I feel like I’ve been using more personal energy this year (new job, biking more, projects around the house), but apparently America used less energy this spring than it has in over 30 years:
Overall U.S. energy consumption dropped 14% during April compared to a year earlier, the energy administration said. That’s the lowest monthly level since 1989 and the largest decrease ever recorded in data that’s been collected since 1973.
The largest drop previously seen was in December 2001, after the Sept. 11 attacks shocked the economy and a mild winter depressed electricity demand.

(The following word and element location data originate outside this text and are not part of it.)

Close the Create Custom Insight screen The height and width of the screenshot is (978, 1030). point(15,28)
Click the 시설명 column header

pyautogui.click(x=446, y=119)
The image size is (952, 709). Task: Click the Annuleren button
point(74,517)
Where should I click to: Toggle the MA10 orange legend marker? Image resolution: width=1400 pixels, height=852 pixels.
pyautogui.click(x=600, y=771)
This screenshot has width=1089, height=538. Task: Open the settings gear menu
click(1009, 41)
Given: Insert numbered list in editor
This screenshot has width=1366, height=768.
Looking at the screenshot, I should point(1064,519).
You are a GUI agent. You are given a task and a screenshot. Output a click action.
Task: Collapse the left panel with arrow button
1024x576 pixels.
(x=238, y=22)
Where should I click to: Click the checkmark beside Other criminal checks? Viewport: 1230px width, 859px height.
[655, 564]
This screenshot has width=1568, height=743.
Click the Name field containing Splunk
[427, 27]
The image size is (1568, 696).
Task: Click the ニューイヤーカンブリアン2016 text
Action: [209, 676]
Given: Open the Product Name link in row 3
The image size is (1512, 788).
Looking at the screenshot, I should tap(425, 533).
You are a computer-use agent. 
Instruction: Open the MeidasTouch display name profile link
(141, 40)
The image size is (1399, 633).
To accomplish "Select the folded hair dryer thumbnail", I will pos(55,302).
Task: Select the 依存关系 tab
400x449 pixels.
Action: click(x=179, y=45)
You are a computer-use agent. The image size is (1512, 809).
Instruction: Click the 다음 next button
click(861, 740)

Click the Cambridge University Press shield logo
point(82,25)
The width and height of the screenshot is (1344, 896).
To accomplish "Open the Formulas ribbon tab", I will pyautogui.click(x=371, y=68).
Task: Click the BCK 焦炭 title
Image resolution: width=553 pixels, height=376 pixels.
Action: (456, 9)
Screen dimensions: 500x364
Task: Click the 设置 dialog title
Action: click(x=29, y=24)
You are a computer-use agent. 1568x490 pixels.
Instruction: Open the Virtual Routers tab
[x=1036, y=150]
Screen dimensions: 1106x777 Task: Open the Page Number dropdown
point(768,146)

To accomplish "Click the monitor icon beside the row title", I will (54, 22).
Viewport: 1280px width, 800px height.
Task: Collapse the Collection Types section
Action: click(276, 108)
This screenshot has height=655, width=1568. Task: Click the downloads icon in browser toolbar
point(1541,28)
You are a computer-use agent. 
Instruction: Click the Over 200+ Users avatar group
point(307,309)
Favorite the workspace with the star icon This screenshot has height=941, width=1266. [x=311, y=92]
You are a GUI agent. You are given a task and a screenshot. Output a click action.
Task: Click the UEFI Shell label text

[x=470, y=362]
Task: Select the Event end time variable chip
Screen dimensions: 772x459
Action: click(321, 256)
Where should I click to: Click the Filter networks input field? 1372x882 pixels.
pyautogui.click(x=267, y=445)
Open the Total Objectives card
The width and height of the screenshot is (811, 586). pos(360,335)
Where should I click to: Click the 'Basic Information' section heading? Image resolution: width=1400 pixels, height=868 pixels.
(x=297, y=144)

Natural gas bucked the trend with a 15 percent increase in use during the April lockdown. More people at home meant more demand for natural gas as a heating fuel, while relatively few homes are heated with coal or oil, said Brett Marohl, who helped produce the energy administration findings.
Petroleum consumption fell to 14.7 million barrels a day in April, down almost a third compared to the same period in 2019. Demand already has rebounded some after stay-at-home orders expired and large sectors of the economy started moving again [Matthew Brown, “US Energy Use Hit 30-Year Low During Pandemic Shutdowns,” AP, 2020.07.29].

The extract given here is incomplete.